Data for this task START

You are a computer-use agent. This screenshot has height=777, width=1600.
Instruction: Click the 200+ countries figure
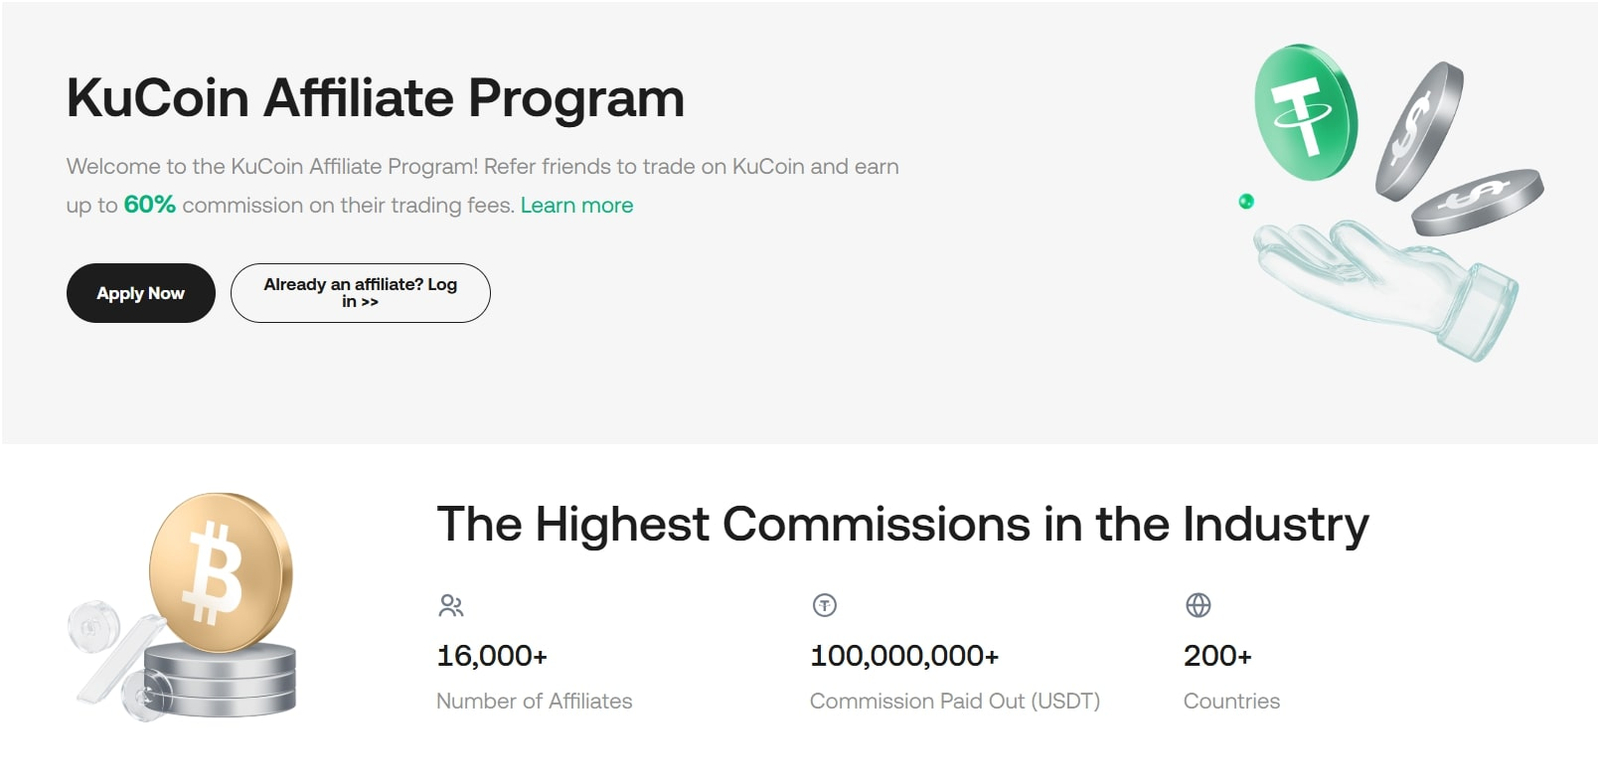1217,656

Data for this task END
Data for this task START

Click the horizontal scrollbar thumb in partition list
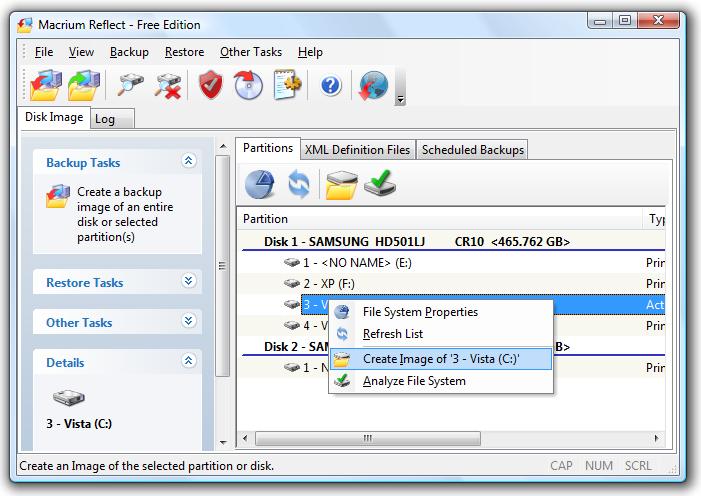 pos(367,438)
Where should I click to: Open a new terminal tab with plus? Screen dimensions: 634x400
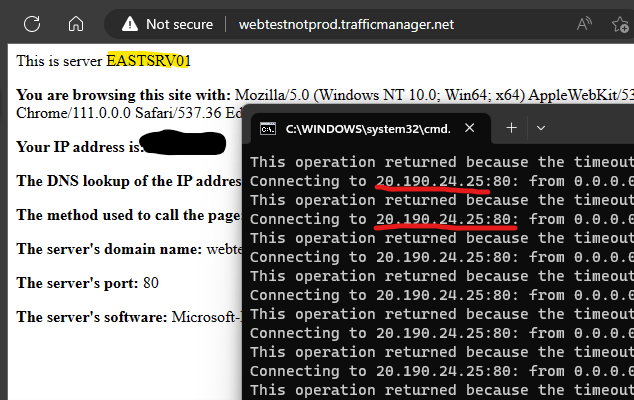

Data for this task END
Data for this task START

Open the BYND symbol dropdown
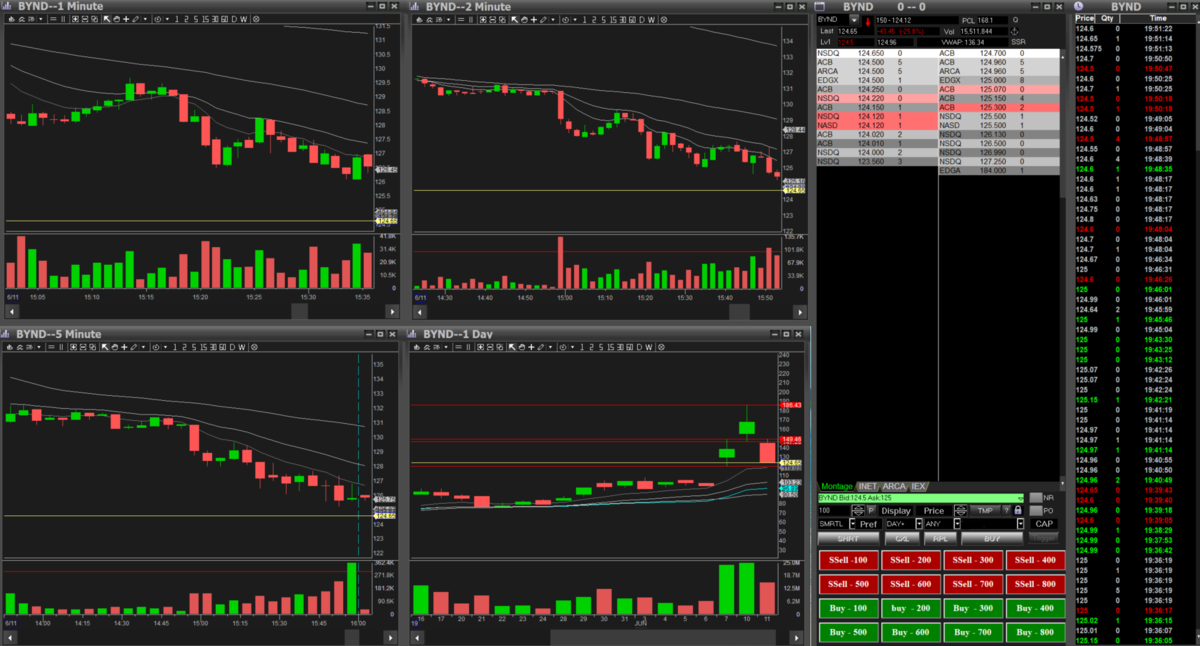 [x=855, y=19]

Data for this task END

An exact transcription is needed of the lines from the one with "Click the horizontal" to the one with "Where should I" above, both ends included, with pictures left out.

Finished task
Click the horizontal scrollbar thumb in partition list
 pos(367,438)
Where should I click to: Open a new terminal tab with plus? Screen dimensions: 634x400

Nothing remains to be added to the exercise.